- Opening Delimiter -
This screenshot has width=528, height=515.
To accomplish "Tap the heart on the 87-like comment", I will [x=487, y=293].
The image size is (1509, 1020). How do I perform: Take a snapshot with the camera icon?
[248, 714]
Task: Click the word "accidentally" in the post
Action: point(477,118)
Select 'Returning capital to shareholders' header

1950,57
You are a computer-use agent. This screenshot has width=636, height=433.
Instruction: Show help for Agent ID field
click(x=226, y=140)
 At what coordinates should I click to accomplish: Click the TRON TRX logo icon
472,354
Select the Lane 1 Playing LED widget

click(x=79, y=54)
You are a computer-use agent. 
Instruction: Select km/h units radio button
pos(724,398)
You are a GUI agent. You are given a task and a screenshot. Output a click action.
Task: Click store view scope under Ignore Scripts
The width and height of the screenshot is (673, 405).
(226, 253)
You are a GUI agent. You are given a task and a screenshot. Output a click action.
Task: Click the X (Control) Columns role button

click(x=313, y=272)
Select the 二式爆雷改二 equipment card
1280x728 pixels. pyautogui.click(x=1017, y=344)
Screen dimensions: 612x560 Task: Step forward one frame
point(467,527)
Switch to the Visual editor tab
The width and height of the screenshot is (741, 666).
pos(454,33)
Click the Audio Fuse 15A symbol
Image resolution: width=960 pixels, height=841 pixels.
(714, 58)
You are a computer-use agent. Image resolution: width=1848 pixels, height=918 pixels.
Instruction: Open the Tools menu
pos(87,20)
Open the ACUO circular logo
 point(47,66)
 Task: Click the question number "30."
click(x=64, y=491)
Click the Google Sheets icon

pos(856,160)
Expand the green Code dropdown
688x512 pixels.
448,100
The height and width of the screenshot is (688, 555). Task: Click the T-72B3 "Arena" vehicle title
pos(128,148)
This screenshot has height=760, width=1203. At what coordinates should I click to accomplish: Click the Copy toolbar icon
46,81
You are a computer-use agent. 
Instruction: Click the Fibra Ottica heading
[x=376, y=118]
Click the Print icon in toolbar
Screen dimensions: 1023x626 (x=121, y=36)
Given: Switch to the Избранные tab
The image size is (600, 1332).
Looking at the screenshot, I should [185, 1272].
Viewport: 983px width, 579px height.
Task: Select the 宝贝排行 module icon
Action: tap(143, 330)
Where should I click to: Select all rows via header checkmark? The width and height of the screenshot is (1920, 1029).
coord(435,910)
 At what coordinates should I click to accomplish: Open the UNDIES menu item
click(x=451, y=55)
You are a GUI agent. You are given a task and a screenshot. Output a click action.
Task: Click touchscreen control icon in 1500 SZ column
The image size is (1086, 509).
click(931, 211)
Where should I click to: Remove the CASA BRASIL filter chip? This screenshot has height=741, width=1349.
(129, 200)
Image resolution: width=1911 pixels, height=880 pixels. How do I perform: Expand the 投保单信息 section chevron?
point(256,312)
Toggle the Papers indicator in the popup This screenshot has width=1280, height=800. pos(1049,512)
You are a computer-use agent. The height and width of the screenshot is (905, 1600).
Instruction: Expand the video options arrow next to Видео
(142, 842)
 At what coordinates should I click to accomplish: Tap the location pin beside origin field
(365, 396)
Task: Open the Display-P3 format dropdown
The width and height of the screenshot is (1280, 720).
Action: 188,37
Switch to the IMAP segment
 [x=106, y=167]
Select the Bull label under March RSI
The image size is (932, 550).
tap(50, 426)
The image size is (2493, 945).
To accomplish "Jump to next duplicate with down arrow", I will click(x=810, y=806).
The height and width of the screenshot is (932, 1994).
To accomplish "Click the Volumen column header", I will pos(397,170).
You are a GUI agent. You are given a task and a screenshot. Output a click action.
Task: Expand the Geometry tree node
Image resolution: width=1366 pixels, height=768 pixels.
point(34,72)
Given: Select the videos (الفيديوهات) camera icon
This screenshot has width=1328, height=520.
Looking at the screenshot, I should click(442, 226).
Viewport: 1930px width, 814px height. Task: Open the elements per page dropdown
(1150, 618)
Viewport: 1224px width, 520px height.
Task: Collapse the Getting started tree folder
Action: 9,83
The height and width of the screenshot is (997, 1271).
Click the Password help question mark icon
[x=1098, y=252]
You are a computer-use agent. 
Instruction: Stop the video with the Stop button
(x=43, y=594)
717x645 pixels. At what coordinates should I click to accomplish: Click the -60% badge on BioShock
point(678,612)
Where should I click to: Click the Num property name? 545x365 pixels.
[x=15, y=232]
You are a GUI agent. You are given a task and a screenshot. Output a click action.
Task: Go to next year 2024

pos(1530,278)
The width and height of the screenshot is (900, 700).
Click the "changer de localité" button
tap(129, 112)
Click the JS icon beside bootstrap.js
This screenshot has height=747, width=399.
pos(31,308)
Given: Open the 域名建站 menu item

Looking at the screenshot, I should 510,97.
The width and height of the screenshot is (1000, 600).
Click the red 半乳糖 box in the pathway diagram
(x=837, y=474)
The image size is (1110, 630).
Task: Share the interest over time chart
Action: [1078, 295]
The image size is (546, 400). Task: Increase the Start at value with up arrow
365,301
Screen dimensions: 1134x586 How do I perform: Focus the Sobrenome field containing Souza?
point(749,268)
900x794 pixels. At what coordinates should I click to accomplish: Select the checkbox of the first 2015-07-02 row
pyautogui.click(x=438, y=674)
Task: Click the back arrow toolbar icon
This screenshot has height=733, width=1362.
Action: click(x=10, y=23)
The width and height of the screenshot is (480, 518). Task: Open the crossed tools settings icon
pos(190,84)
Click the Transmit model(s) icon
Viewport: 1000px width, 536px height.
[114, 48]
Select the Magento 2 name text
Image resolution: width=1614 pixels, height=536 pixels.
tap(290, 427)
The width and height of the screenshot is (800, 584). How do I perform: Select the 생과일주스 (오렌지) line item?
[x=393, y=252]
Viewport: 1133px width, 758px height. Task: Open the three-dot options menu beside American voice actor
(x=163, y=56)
- Closing Delimiter -
**Task to complete**. Read the data above. Pull out each line in which the string "will" appears.

**Answer space**.
To accomplish "Tap the heart on the 87-like comment", I will [x=487, y=293].
To accomplish "Jump to next duplicate with down arrow", I will click(x=810, y=806).
To accomplish "Click the Volumen column header", I will pos(397,170).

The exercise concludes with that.